Damiano: "Mancano ancora i soldi per far partire il Jobs Act"

Approvata la legge delega sulla riforma del mercato del lavoro ora si attendono i decreti. Il primo è atteso prima della fine dell’anno. Facciamo il punto con Cesare Damiano, presidente della Commissione lavoro della Camera ed ex ministro del Lavoro.
 
Il ministro Poletti ha parlato di un sistema misto in cui all’Agenzia nazionale si affianchino le agenzie private. Come potrebbe funzionare?
«Il ministro ha parlato dall’inizio della necessità di dotare il mercato del lavoro di una infrastruttura nuova. Probabilmente con questo termine allude alla istituzione dell’Agenzia nazionale e all’interazione fra ruolo pubblico e privato…».
 
Ma lei è d’accordo con questa impostazione?

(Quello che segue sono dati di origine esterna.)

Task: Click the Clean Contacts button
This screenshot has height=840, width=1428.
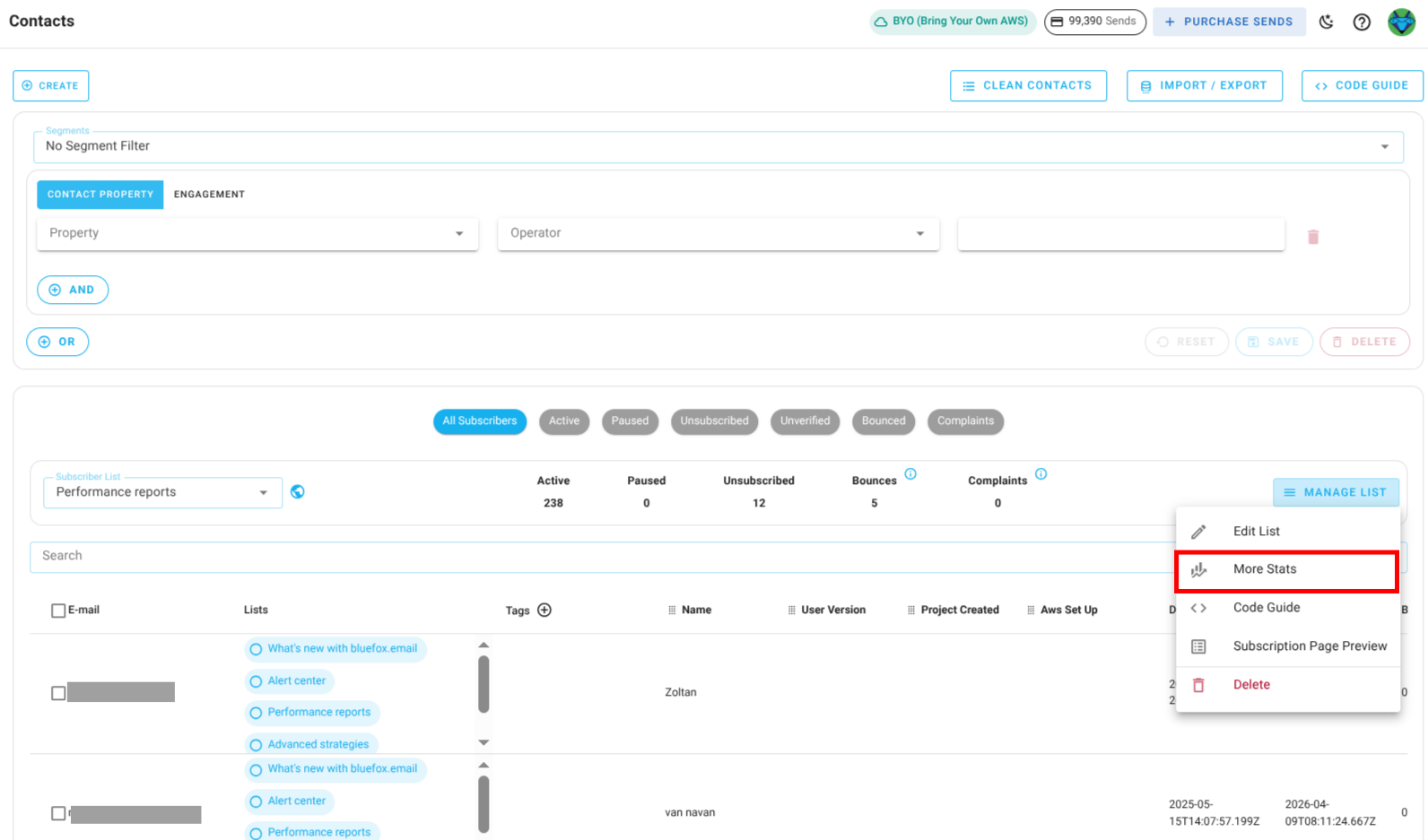Action: (1027, 86)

«Sì. Ma per arrivare a questo obiettivo occorrono tempi medio lunghi. Ben oltre quelli previsti dagli annunci. Tempi che rischiano di non essere compatibili con la velocità dei risultati che il premier vorrebbe realizzare».
 
Perché parla di tempi mediolunghi?
«Su talune forme di impiego, come l’apprendistato, abbiamo venti mercati del lavoro diversi, tanti quante sono le regioni. E poi non ci sono i database comunicanti all’interno della pubblica amministrazione per condividere domande e offerte di lavoro. Figuriamoci integrarle con quelle degli operatori privati».
 
Ma i soggetti privati, ad esempio università e agenzie per il lavoro, i database li hanno…
«Sì, ma c’è un atteggiamento di gelosia esasperata. Finora nessuno è stato ansioso di condividere le proprie informazioni con altri».
 
E queste resistenze possono far inceppare il meccanismo?
«Se si vuole davvero cambiare verso alle politiche del lavoro dovremmo cambiare la Costituzione per quel che riguarda le materie di pertinenza delle regioni. Dobbiamo assegnare allo Stato una capacità sovraordinata di dare indirizzi validi e vincolanti per tutti. Ha senso parlare di decentramento dell’attuazione e non dei poteri».
 
Tutti si aspettano che il primo decreto delegato riguardi il contratto a tutele progressive. Conferma?
«FilippoTaddei, responsabile economia e lavoro lavoro della segreteria del Partito democratico ha confermato questa scansione: prima il contratto a tutele crescenti, poi l’Aspi, la semplificazione contrattuale, gli ammortizzatori e infine l’agenzia nazionale. Si partirà dai temi che legano l’attuazione della delega alla legge di Stabilità».
 
Ma lei come vede questo intreccio della riforma con la Finanziaria?
«Delega lavoro e legge di stabilità sono strettamente connesse…».
 
Sì, ma lei come giudica l’accoppiata?
«Penso che siano dei bicchieri mezzi pieni o mezzi vuoti a seconda di chi li guarda. Infatti ho trovato abbastanza contradditorio che alcuni miei compagni di partito non abbiano votato la delega lavoro e abbiano detto si alla legge di stabilità. La delega ha tanti difetti, ma anche la legge di bilancio non scherza, a cominciare dalle risorse per gli ammortizzatori sociali aggiuntivi. Risorse che sono insufficienti: mancano all’appello 400 milioni di euro. E gli incentivi previsti per le assunzioni col contratto a tutele crescenti si limitano alle assunzionio del 2015 e cancellano la legge 407 che prevedeva incentivi strutturali».
 
Possiamo davvero pensare che fmiscano lì?
«È un meccanismo che può alimentare atteggiamenti opportunistici con aziende che aprono e chiudono in relazione alla durata degli incentivi. Personalmente questi difetti li vedo ben più pesanti rispetto a quelli rilevati nella delega lavoro».
 
Come pensa possa essere accolto il primo decreto delegato?
«Alla Camera non vogliamo fare i passacarte, vogliamo condividere preventivamente l’indirizzo dei decreti con il governo. E di cose da discutere immagino che ce ne saranno parecchie».